If I were to give one factor that makes dividend investing difficult for a lot of people it is a stream of constant ideas.

Ideas are companies, bonds of companies and other securities that you can invest in to earn a total return.

What you wish for is to set up a 15 stock portfolio that can give you a conservative 5% dividend yield. Your portfolio of 15 stocks have capital gains that keep up with inflation as well. You would assume that to be 2-3% a year.

Thus, in the long run, the average total return you will get is 5% + 2% = 7%.

The action plan: Find 15 of these great companies that will grow over time and won’t die and sit back enjoy the fruits of your labor.

I am here to tell you, that beautiful scenario is not going to happen.

If you cannot keep getting a stream of ideas, it makes dividend investing extremely difficult.

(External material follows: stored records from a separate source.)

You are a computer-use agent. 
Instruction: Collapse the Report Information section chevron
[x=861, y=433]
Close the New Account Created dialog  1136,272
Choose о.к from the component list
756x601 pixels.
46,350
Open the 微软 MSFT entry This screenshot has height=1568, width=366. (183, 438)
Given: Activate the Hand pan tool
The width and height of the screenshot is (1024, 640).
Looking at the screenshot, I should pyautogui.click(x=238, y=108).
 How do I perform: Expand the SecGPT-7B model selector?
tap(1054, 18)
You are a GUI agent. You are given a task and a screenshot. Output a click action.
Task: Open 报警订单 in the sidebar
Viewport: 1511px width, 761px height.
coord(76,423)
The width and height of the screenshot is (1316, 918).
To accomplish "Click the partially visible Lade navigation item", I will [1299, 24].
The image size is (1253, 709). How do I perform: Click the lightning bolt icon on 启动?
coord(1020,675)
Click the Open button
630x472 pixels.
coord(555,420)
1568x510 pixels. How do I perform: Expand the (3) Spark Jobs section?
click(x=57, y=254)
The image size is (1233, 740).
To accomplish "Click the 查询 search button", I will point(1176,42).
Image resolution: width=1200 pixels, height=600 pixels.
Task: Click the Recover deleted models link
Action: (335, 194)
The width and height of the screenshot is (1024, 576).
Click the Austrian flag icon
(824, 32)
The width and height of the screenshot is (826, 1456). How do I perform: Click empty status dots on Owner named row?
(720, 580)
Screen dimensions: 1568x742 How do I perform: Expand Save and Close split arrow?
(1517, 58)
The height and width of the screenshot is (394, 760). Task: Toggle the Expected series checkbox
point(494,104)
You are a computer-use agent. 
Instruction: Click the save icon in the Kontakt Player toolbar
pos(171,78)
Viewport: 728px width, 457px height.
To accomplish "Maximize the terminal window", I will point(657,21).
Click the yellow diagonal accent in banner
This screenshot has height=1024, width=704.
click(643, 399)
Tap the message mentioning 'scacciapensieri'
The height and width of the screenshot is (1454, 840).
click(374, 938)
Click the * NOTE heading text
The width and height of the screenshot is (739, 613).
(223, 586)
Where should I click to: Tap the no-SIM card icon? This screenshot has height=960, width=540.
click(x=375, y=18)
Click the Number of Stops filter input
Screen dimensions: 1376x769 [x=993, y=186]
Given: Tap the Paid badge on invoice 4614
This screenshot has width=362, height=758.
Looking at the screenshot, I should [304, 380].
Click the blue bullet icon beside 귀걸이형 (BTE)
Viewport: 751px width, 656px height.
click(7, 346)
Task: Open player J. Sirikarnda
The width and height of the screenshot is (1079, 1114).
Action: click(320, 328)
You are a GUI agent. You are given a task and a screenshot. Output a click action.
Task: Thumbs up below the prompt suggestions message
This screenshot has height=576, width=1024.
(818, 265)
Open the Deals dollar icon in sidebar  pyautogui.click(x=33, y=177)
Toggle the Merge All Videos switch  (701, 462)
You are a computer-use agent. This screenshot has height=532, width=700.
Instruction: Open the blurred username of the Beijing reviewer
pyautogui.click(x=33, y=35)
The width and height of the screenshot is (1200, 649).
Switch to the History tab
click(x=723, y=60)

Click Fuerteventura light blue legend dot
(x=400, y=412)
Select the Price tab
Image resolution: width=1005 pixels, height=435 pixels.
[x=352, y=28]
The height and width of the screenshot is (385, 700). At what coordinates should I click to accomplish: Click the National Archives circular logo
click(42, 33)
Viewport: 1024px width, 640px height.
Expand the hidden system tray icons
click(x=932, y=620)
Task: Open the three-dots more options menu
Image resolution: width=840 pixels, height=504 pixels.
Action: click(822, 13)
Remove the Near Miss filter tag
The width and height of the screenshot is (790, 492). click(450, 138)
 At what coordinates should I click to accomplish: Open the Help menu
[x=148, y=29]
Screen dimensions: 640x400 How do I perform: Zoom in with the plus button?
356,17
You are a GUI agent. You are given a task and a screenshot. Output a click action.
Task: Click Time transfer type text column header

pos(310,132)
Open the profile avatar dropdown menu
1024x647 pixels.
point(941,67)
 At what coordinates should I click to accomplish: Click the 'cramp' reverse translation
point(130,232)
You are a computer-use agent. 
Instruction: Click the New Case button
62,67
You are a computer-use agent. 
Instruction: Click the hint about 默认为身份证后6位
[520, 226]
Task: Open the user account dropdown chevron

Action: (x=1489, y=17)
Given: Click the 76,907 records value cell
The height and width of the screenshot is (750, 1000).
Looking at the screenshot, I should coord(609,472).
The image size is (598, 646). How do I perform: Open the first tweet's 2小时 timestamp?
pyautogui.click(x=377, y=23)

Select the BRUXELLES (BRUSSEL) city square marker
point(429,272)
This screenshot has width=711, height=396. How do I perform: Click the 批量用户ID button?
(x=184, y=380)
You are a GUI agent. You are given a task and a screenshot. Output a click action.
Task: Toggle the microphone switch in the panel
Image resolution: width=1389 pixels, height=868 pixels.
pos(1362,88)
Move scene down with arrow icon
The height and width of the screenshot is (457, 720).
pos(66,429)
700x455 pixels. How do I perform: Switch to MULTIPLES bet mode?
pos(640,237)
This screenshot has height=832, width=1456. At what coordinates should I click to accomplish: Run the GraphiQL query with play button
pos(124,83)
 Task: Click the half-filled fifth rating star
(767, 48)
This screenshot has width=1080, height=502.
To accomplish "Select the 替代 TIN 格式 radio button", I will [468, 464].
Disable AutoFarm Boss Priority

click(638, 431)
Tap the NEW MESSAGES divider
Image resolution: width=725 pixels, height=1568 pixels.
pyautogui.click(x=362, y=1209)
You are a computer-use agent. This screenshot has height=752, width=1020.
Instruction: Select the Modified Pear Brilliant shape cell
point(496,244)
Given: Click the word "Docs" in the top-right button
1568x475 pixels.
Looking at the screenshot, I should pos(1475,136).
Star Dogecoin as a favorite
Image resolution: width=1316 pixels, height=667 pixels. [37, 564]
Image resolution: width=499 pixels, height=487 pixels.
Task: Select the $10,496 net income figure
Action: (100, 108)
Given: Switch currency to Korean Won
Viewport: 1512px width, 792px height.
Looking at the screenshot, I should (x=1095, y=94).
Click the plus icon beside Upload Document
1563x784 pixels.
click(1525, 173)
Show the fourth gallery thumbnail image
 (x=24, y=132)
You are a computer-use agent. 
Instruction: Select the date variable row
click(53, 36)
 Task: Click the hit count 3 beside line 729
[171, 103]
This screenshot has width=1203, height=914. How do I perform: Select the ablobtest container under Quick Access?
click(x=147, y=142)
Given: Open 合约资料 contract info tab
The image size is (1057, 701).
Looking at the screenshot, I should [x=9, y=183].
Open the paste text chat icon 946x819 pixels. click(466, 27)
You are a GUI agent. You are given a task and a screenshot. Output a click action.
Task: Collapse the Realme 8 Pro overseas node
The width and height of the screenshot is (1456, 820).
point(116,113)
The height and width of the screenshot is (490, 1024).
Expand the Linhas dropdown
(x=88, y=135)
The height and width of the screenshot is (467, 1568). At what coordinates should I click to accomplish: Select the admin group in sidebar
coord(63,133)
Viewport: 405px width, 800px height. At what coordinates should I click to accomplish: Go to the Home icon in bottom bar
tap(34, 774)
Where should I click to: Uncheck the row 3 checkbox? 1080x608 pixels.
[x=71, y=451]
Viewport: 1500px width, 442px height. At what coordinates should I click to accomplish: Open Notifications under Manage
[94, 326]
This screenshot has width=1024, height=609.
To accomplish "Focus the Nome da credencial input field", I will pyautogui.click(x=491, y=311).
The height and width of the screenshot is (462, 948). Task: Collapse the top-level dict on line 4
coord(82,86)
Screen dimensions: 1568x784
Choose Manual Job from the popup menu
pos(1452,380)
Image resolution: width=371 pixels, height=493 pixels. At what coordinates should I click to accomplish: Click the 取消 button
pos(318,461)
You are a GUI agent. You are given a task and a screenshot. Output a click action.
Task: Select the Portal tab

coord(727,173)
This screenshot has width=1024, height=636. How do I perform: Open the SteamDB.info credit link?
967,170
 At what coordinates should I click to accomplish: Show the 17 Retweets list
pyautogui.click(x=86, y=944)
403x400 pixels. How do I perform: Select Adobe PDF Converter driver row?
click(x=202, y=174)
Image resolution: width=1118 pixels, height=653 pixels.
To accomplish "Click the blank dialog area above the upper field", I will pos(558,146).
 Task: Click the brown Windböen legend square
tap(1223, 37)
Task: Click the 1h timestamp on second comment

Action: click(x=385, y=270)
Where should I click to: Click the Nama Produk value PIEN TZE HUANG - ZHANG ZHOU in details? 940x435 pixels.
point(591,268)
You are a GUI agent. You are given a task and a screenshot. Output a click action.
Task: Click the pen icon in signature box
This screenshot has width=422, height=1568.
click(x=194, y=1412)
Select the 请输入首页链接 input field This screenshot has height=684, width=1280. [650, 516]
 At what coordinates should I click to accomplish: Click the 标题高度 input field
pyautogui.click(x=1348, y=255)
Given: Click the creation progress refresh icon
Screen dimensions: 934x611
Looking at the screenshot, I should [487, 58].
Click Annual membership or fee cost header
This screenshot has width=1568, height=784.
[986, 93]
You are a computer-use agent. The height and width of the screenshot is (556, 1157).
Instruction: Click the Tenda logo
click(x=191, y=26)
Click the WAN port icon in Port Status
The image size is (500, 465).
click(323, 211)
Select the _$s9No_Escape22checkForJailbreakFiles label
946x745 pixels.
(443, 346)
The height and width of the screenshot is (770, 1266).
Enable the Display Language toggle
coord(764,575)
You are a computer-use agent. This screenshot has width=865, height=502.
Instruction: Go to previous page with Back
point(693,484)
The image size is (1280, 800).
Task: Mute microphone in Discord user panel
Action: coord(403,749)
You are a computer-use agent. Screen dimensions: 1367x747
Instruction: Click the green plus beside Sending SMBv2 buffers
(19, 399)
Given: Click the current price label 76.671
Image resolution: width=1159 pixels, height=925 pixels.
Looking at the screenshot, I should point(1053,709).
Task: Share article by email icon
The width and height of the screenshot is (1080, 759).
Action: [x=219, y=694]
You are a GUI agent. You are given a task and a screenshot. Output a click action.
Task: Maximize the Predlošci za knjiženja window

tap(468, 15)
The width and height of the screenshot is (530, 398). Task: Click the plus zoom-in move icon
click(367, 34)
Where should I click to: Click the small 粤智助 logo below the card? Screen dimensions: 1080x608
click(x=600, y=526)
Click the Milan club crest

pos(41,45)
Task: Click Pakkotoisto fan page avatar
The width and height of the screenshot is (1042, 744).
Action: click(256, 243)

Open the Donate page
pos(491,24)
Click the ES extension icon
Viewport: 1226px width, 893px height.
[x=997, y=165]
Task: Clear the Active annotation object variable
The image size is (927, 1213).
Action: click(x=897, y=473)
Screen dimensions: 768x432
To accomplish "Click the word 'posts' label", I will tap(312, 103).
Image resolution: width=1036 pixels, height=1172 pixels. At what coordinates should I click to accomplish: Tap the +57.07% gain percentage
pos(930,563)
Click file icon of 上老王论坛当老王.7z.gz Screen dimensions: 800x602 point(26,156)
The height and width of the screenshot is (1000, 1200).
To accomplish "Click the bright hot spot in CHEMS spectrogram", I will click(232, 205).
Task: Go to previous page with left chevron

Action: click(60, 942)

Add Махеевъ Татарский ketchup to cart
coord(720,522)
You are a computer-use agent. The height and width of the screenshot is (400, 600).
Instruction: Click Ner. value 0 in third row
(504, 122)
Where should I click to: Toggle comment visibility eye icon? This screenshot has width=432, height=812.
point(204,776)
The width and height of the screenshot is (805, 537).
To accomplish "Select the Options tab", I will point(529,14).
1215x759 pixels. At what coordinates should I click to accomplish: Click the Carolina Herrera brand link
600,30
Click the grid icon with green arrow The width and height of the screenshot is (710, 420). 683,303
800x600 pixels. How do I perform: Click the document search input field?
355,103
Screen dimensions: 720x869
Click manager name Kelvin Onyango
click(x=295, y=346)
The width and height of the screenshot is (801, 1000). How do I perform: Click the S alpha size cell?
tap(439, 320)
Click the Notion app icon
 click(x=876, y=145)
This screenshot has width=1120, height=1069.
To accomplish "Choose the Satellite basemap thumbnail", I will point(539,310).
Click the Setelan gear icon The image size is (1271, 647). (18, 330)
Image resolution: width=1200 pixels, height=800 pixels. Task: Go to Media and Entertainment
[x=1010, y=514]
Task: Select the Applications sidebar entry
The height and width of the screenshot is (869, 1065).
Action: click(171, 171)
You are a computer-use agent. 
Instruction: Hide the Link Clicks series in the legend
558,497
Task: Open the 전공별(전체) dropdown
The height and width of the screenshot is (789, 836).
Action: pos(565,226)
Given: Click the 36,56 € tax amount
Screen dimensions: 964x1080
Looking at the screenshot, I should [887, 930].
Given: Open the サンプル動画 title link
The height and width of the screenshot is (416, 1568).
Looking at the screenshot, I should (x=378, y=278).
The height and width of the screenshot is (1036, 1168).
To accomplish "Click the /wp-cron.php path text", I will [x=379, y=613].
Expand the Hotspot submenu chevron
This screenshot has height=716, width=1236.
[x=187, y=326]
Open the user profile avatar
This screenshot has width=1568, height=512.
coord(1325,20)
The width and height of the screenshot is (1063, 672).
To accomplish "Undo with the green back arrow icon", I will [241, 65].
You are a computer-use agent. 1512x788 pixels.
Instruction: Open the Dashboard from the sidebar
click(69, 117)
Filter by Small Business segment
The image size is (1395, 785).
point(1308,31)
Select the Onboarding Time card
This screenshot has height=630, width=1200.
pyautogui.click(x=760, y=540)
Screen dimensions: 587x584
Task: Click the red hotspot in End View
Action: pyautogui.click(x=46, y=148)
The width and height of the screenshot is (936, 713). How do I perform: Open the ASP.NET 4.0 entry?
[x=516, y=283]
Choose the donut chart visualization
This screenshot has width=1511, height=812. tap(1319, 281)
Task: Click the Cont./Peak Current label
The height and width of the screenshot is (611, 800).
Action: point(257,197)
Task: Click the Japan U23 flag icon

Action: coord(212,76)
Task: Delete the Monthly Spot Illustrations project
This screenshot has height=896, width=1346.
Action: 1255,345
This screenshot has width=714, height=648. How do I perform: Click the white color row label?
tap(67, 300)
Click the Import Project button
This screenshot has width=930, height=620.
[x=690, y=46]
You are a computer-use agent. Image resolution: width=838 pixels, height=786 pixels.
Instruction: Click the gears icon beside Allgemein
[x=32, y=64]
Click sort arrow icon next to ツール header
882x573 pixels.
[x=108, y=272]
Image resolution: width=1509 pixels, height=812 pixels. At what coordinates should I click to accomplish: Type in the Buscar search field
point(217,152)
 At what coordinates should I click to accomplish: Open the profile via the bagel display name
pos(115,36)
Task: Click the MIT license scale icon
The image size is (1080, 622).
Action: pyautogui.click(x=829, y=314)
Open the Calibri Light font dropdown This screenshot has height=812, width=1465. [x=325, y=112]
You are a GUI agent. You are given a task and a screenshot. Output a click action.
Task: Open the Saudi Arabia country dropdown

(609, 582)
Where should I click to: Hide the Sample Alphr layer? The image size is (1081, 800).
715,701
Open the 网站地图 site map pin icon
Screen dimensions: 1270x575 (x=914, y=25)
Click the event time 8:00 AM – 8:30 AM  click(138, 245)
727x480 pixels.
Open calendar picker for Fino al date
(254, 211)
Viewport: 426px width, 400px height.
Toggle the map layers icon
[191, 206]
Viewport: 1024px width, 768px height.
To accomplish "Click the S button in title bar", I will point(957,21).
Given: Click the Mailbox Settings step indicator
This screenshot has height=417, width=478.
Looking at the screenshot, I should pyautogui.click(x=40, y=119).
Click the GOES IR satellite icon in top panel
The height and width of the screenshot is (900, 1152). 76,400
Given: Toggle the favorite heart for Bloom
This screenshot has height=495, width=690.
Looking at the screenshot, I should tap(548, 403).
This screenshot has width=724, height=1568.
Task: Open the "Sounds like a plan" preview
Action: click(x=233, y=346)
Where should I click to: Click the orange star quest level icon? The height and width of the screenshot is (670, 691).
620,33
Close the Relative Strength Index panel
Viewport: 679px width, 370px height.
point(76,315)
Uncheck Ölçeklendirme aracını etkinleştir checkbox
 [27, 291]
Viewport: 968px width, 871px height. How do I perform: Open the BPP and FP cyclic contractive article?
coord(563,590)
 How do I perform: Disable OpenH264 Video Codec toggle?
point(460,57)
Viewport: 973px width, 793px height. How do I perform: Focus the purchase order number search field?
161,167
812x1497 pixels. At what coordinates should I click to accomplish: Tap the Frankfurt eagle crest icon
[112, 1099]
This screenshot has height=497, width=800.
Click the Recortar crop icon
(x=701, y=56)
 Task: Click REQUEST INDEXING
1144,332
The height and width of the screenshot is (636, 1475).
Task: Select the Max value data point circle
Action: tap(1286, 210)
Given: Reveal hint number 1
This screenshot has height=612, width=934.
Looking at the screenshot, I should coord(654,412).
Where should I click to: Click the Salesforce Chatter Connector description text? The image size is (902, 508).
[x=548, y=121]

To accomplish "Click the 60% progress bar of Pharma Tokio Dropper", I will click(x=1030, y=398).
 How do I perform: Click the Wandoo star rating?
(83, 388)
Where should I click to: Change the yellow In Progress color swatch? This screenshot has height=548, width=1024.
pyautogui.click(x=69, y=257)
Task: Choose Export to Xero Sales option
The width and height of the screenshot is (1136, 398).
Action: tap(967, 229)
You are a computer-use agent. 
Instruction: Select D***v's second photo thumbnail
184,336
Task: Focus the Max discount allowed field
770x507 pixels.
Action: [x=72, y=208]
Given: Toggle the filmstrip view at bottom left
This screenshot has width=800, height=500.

Framing it to the Accumulation Phase of Life

Let me niche down and frame what we are discussing here.

You can view dividend investing for different scheme of life you are living:

  1. When you know you have not reached the sum you need and are accumulating
  2. You think you have already achieved the sum of wealth you need and wishes to spend part of your wealth portfolio

Today’s discussion is more on #1.

How should we Frame your Dividend Portfolio during Accumulation?

During your accumulation phase, there is a high probability you do not need to cash flow from your portfolio.

Thus whatever cash flow that you receive, in the form of dividend income, needs to invest back into the portfolio.

You Cannot Sustain Your Dividend Portfolio Without a Stream of Good Ideas | Investment Moats (1)

Suppose your Wealth Machine here in this diagram above is your dividend portfolio.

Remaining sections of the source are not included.